**STATED PROBLEM**
Rewrite the listing below as a JSON list of strings with one string per line. Skip blank lines and leave the pictures out.

>> Start DATA LINES

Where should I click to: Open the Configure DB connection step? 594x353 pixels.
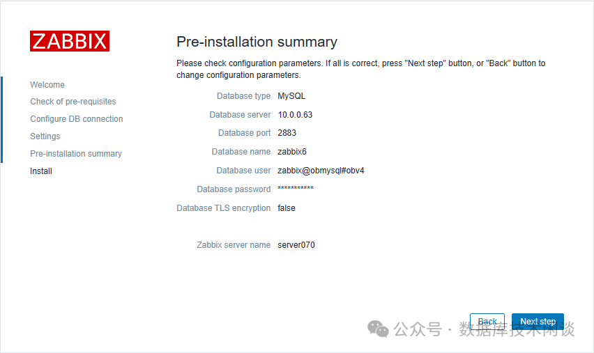coord(77,119)
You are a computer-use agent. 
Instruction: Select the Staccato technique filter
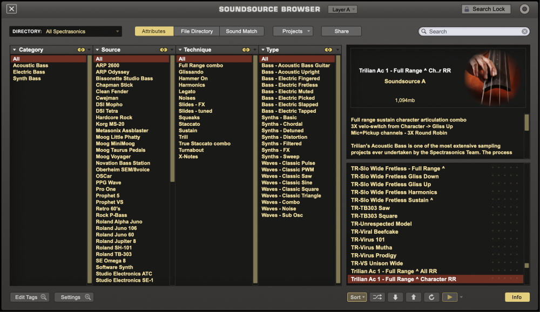click(190, 124)
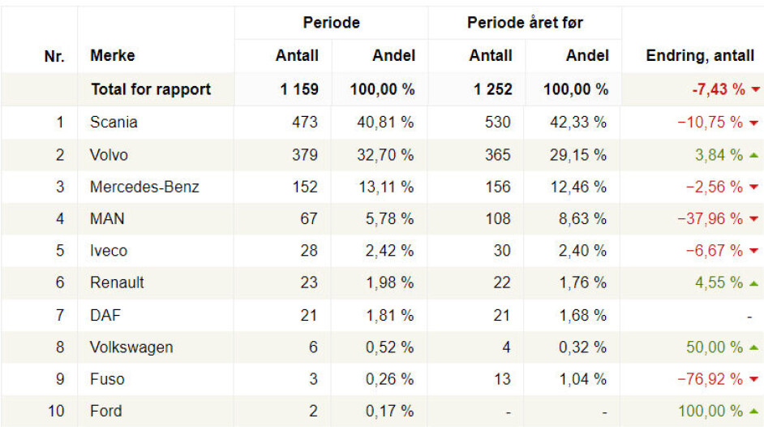764x427 pixels.
Task: Click the red down arrow in Iveco row
Action: point(754,252)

>> End DATA LINES

**RESULT OF THE EXERCISE**
[
  "Where should I click to: Open the Configure DB connection step? 594x353 pixels.",
  "coord(77,119)",
  "You are a computer-use agent. ",
  "Instruction: Select the Staccato technique filter",
  "click(190, 124)",
  "764x427 pixels.",
  "Task: Click the red down arrow in Iveco row",
  "Action: point(754,252)"
]